Universal Children's Day and Family Violence Reform
Today, the 20th of November is the Universal Children's Day. This day offers us an opportunity to reflect on the right for children to grow up in a world free from violence.
For this to be a reality, enormous changes across almost all aspects of our society is required, which will rely on the collaboration of many: government services, correction services, legislative and judicial systems, and between the service sectors that traditionally operated in more siloed ways.
We have seen some changes begin as a result of investigations, inquiries, research and royal commissions into circumstances related to children, families and family violence, and although it is never their responsibility, it is the courage of victim survivors who have spoken about their experiences that has often set that change in motion.
Last week, the Victorian parliament passed a Greens motion to start the process to expunge criminal convictions given to children in state care; until 1991, children placed in state care were charged with being in need of protection, which then appeared on police criminal history records, compounding the suffering those children experienced even further.
Many of these children would have been fleeing their home due to family violence. Protection charges of children that are conflated with criminal charges should be expunged and the systems in place to protect children who cannot find safety at home should be accountable to the care they provide. For us, this also underlines the need for women to have the financial independence and support to provide safety and protection for their children when experiencing family violence.
Women experiencing violent or abusive relationships face high financial barriers to escape.
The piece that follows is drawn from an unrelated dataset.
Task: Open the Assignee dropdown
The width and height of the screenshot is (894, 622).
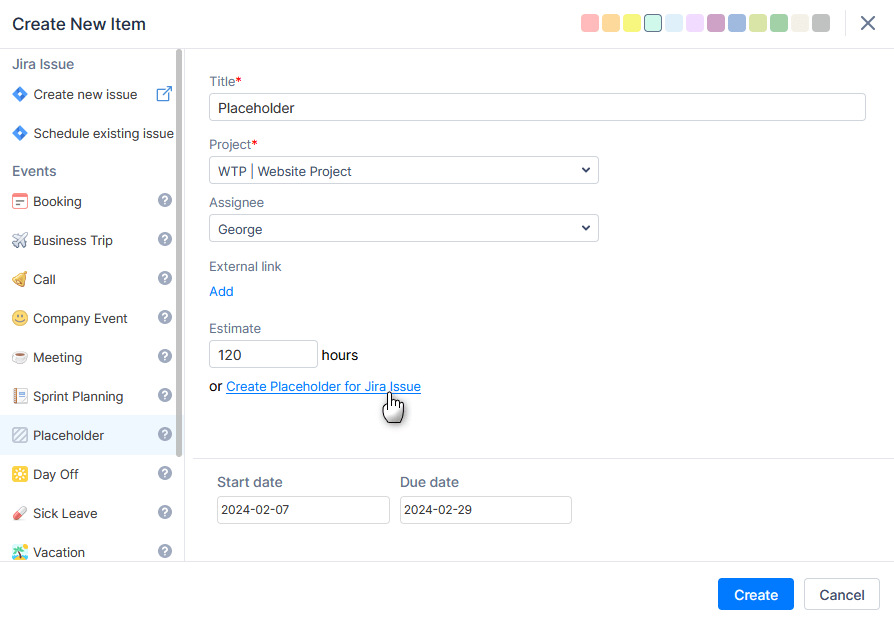Action: [403, 228]
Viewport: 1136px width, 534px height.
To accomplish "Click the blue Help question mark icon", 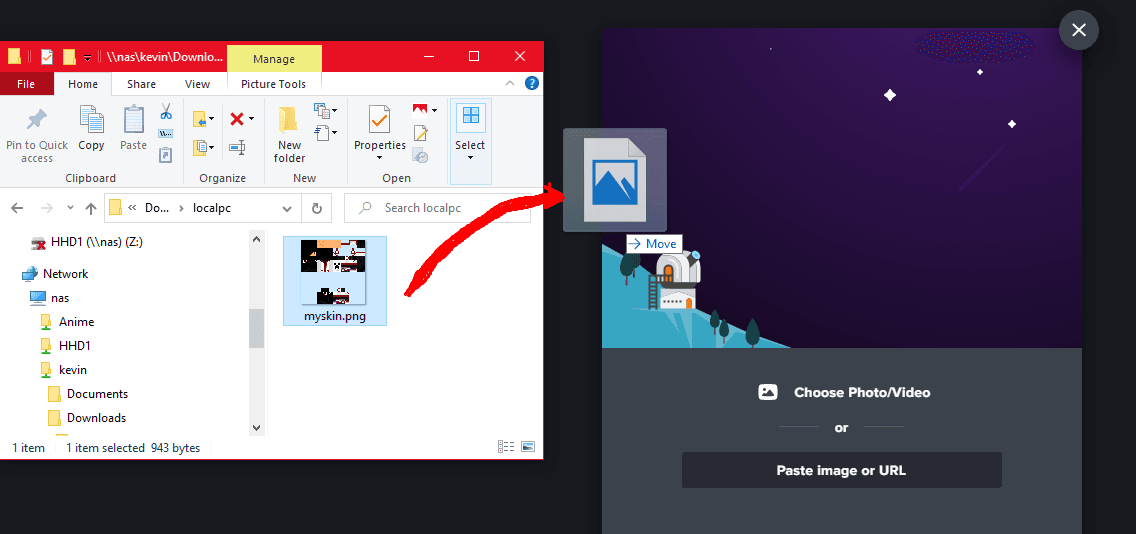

This makes leaving impossible for many, and is the motivation behind the campaign calling on the federal government and the Fair Work Commission to implement ten days of paid family and domestic violence leave for Australian workers to support victim survivors of family violence.
Like so many of the changes that have been advocated in this area, paid family violence leave would be just a first step in the ongoing change that is required to address this national emergency.
To ensure a world free from violence for every child, it is critical that the various legal, child and family welfare, educational and family violence organisations working with children and parents experiencing family violence fulfil their roles within a coordinated effort and that our common goals of keeping women and children safe guide our collaboration.